Reading Operation Mincemeat has just convinced me that there are 1. Many more spy novels out there that I have yet to read (example: Ian Fleming) and 2. My obsession with World War II is completely justified because it was so convoluted, intriguing, and shrouded in secrecy (many of these secrets remain today). As the title suggests, this book focused on a singular operation which in itself was just a piece of a much bigger operation entitled Operation Husky (attached to another called Operation Barclay + others that were mere decoys). If nothing else, once you've finished reading this book you come away with an appreciation for the skills and ingenuity of those involved in fighting a war which for the majority of its duration seemed absolutely impossible to win. The taking of Sicily, however, proved to be a turning point in the war and Ewen Montagu and his team had a hand in the victory because they pulled off what many still believe to be the greatest feat of deception ever. If you've ever read The Man Who Never Was or seen the film version of it then you're aware of this story...except it's not the entire story because Montagu was censored by the British government (you'll see why when you read Operation Mincemeat). Sufficed to say, if you've ever fancied yourself a spy then you should read this to find out just exactly what that means. Hint: It's a lot more bureaucracy than James Bond has led you to believe.

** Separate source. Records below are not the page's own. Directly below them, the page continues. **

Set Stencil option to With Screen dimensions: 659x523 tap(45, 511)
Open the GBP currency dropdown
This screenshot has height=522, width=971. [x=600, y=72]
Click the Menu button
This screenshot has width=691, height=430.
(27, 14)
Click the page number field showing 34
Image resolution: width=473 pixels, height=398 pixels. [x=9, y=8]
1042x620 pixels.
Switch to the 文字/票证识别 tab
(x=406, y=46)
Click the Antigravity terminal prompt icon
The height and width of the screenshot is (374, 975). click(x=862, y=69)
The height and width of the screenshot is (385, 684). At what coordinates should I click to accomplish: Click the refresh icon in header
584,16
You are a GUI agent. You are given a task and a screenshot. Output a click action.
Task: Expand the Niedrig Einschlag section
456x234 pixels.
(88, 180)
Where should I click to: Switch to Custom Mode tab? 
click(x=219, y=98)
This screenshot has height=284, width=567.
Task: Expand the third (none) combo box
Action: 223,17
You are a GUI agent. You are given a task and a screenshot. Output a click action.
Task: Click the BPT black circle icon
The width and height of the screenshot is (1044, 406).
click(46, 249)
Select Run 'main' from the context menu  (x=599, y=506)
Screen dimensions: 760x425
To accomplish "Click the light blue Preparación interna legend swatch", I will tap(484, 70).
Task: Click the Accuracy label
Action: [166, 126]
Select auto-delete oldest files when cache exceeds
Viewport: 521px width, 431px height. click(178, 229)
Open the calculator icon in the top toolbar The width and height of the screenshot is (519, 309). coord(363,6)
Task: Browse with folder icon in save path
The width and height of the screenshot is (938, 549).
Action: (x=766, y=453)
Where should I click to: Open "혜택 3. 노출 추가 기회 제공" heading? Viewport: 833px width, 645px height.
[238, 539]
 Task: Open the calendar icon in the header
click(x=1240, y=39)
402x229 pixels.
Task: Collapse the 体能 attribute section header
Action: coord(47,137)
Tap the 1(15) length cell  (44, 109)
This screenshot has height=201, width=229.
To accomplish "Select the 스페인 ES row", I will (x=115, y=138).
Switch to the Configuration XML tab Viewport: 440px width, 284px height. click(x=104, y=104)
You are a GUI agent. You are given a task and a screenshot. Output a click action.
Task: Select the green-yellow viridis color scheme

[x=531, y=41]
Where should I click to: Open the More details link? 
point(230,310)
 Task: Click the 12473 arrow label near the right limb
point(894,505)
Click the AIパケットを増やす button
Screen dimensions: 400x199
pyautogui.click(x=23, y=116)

The Lost City of Z: A Tale of Deadly Obsession in the Amazon by David Grann has been on my TRL for a while now. It's the story of a man's quest to figure out what really happened to Percy Fawcett and his expedition party. This question has haunted hundreds of people who have tried to discover the truth by following the clues left behind by the man into the very place that seems to have swallowed him alive. In 1925 Fawcett and his team (including his 21 year old son) set off on a quest to locate the lost city of El Dorado, aka Z. Now it's David Grann's turn to be enthralled by the mystery as he seeks to discover just what happened to Fawcett and his team and maybe find El Dorado himself...

October 4, 2014

It always comes back to death and WWII with me

I practically sped through The Removers by Andrew Meredith. As I had suspected (and you probably did too based on the synopsis), this is a memoir fraught with melancholy. After his world was turned on its head at the age of 14, Andrew was adrift without purpose...that is until he found that he was quite good at the business of death. (I made that sound like he was an expert assassin but in reality he was ensconced in the world of corpse removal and cremation.)  For twenty years, this was his livelihood and it seemed that even when he moved clear across the country he couldn't escape it. Was this his destiny? Was the ability to remove himself emotionally from all that went on around him what made him the perfect fit for dealing day in and day out with mortality? Will he rise like the phoenix out of the ashes of cadavers to find himself formed into something utterly unrecognizable from his former self?  What exactly is his former self? To find out the answers to these questions and to learn more about what some might think to be a morbid profession, take a crack at this book.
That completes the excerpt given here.